Last year, South Pole’s 2020 report on net zero found that COVID-19 had propelled climate ambition to the top of the corporate agenda – and surprisingly, companies had set net zero targets during a year plagued by a pandemic. But few organisations had set concrete milestones on how to get there, prompting the question: Are they serious about their climate goals?
This year we were eager to see what, if anything, had changed.
- More companies with net zero targets have now added science-based targets as milestones. But the urgency to act now is lacking. In last year’s survey, none of the respondents had set both a net zero and a science-based target, an important milestone on a net zero journey; in 2021, 13% had done so. Still, too many companies lack clarity by when they plan to achieve their targets.
- Companies are focusing on lowering their emissions rather than simply offsetting them. Companies are turning to renewable energy, energy efficiency and greening supply chains by addressing scope 3 emissions to achieve net zero targets. These are followed by voluntary offsets and nature-based solutions. While technological carbon removals were overall the least popular net zero enabler, they were ranked high among businesses with a later net zero target date, either 2040 or 2050.
- Government action and regulation is not driving climate commitments. Regulation was trailing surprisingly far behind in the list of forces shaping the net zero landscape, indicating that the pressure to reduce emissions by governments remains low. So what are the drivers pushing companies to achieve net zero emissions?
- The responsibility for net zero emissions in companies has yet to permeate teams beyond the C-suite and sustainability departments. While high level of trust in the C-suite to achieve net zero emissions is cause for optimism, it is clear that the responsibility for climate action is concentrated at the top and not yet a task where ownership is shared among all levels of a company.

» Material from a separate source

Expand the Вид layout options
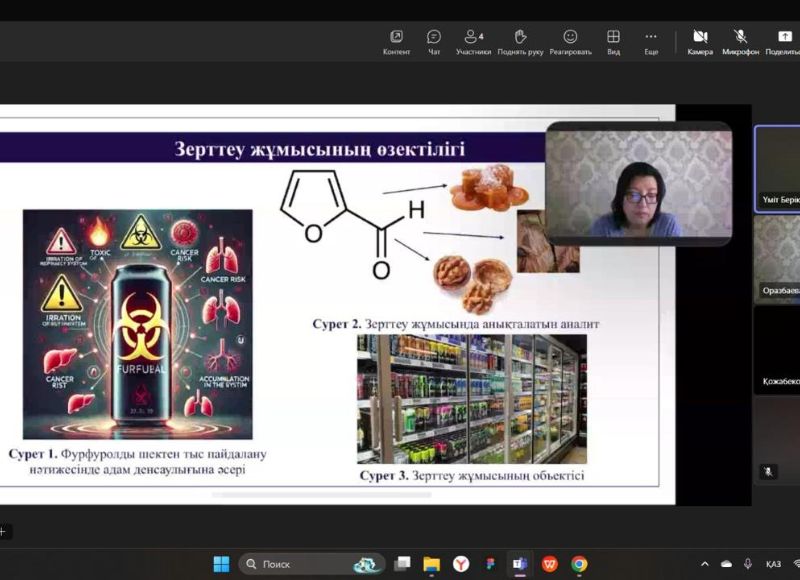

Beyond the C-suite, most corporate functions do not feel ownership of net zero
- As climate change rages on, adapting to a warmer world becomes more important for companies. While over half of organisations claimed to be pursuing some form of climate adaptation efforts, only one in five (22%) have a clear strategy on how to adapt to the hazards of a warming planet, and only 7% have actually increased investments towards climate adaptation activities.